My argument is that an AI does not need to consider all possible threats and care to acquire all possible resources. Based on its design it could just want to optimize using its initial resources while only considering mundane threats. I just don’t see real-world AIs to conclude that they need to take over the world. I don’t think an AI is likely going to be designed that way. I also don’t think such an AI could work, because such inferences would require enormous amounts of resources.
I have done what is possible given my current level of education and what I perceive to be useful. I have e.g. asked experts about their opinion.
A few general remarks about the kind of papers such as the one that you linked to.
How much should I update towards MIRI’s position if I (1) understood the arguments in the paper (2) found the arguments convincing?
My answer is the following. If the paper was about the abc conjecture, the P versus NP problem, climate change, or even such mundane topics as psychology, I would either not be able to understand the paper, would be unable to verify the claims, or would have very little confidence in my judgement.

§ Given information:
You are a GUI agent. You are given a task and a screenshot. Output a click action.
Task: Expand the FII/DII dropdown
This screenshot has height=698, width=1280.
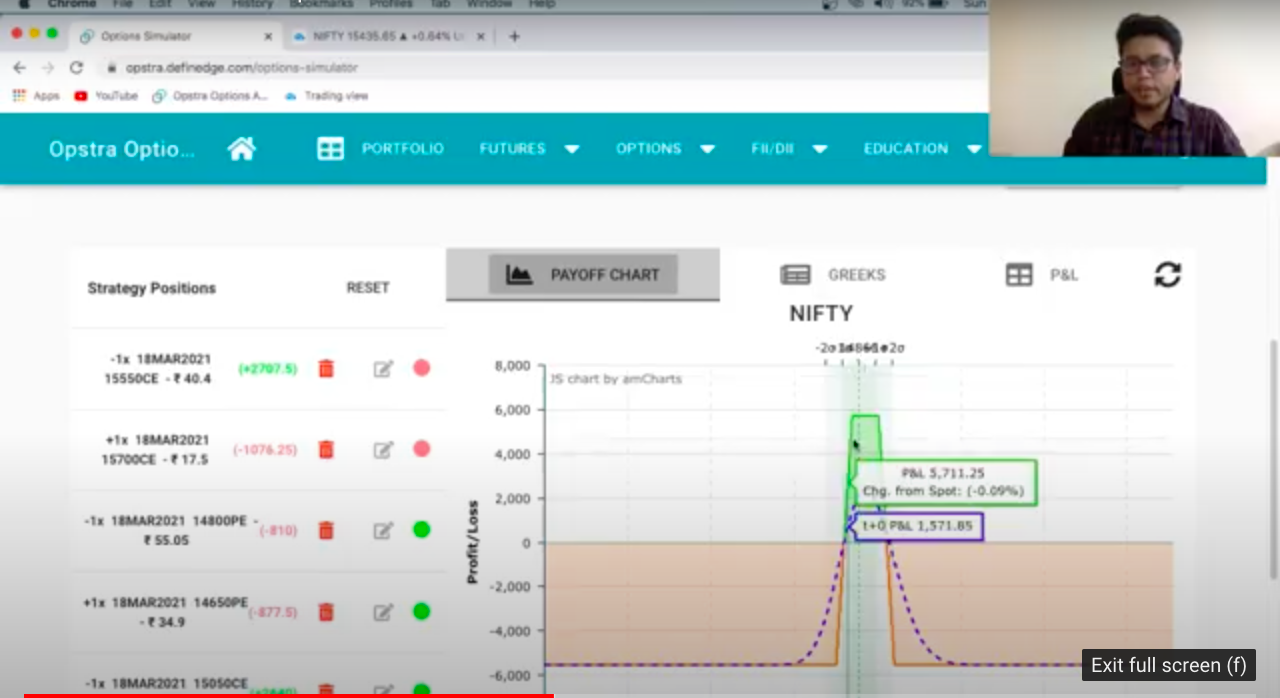789,149
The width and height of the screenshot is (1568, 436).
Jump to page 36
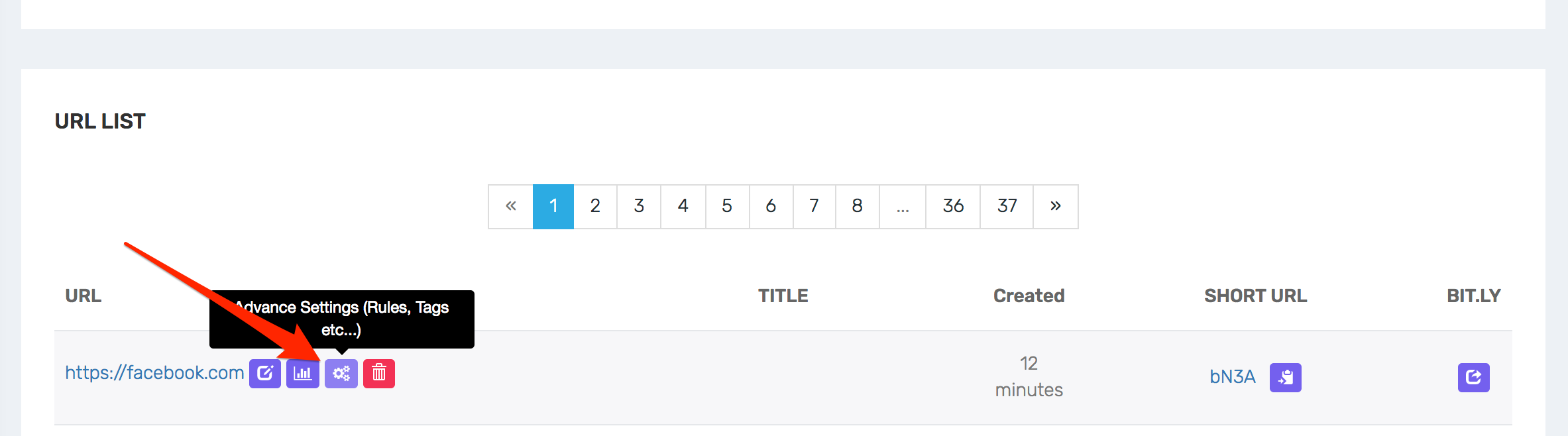953,207
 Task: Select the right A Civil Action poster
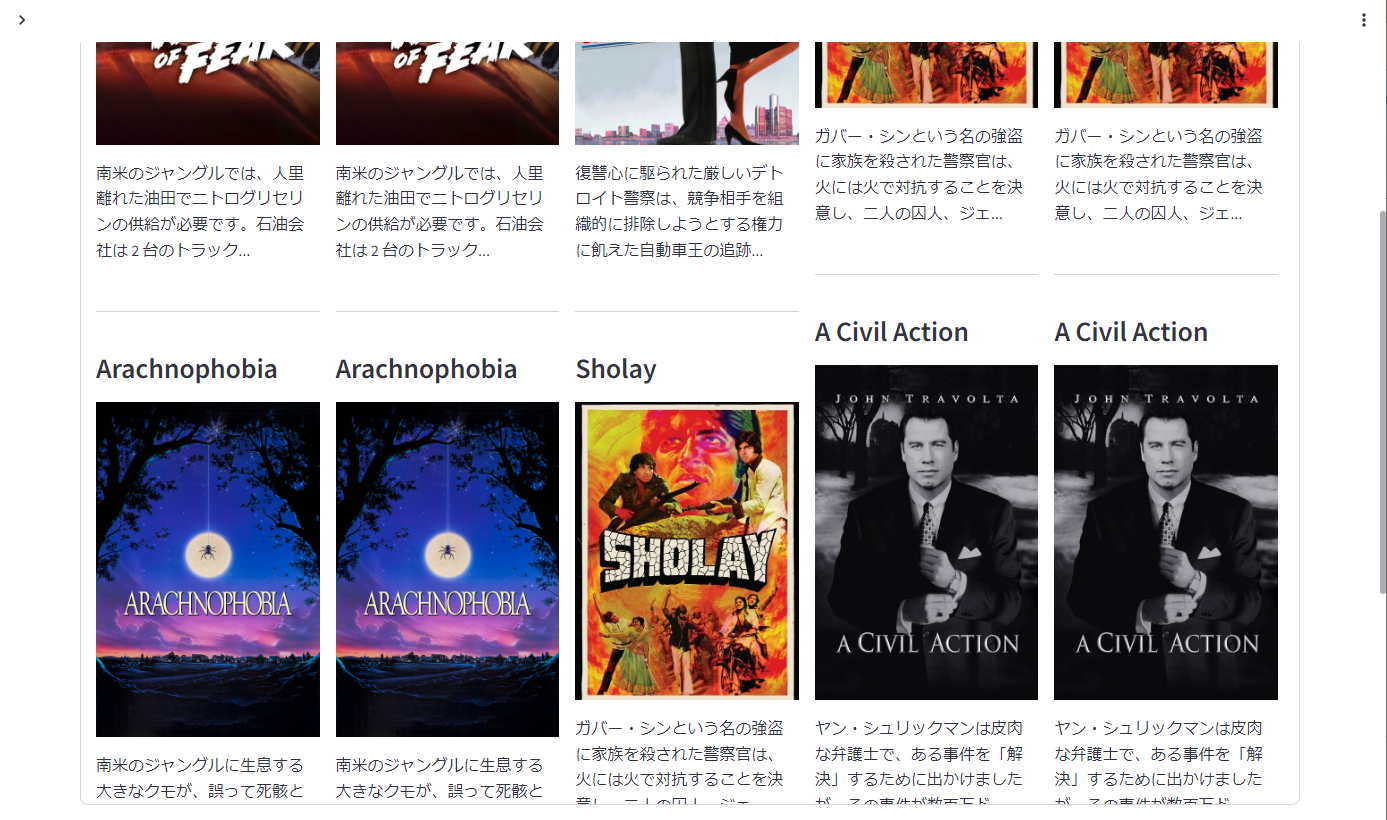[1166, 532]

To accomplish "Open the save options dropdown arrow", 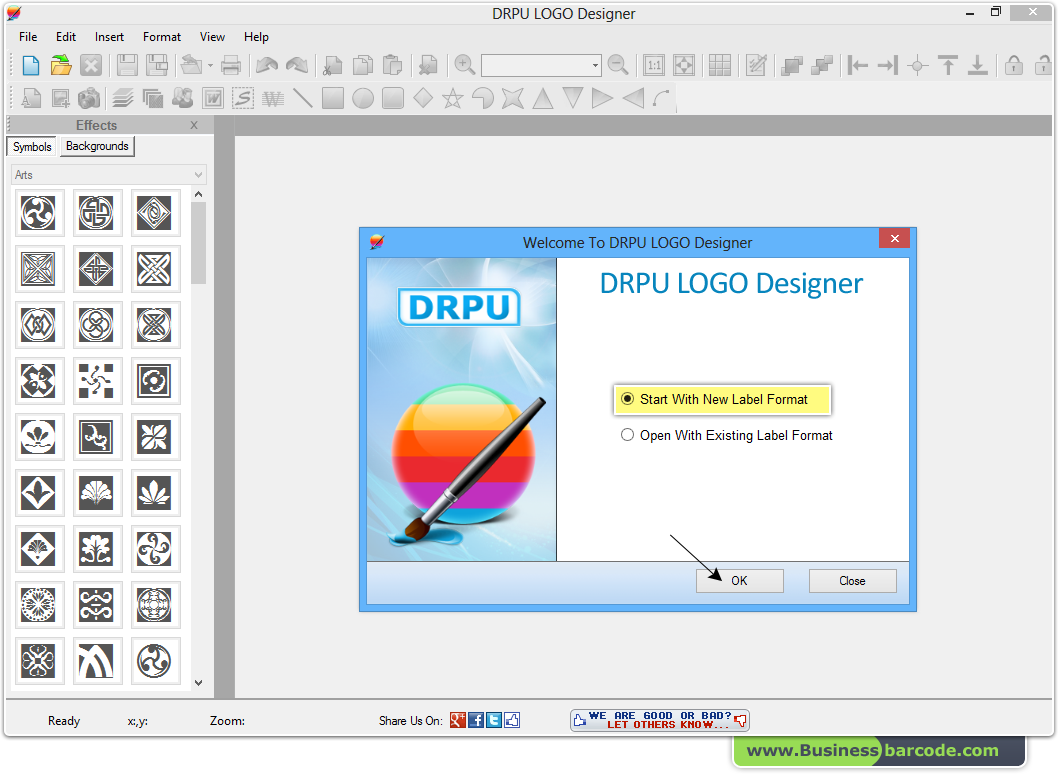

§ Exercise set:
a) Copy the forum post on AI threats word for word, starting at "My argument is" and ending at "the arguments convincing?".
b) In the forum post on AI threats, why does the writer doubt that an AI built to consider all possible threats and acquire all possible resources could work?

§ Results:
a)
My argument is that an AI does not need to consider all possible threats and care to acquire all possible resources. Based on its design it could just want to optimize using its initial resources while only considering mundane threats. I just don’t see real-world AIs to conclude that they need to take over the world. I don’t think an AI is likely going to be designed that way. I also don’t think such an AI could work, because such inferences would require enormous amounts of resources.
I have done what is possible given my current level of education and what I perceive to be useful. I have e.g. asked experts about their opinion.
A few general remarks about the kind of papers such as the one that you linked to.
How much should I update towards MIRI’s position if I (1) understood the arguments in the paper (2) found the arguments convincing?

b) The writer doubts it because the inferences such an AI would have to make would require enormous amounts of resources.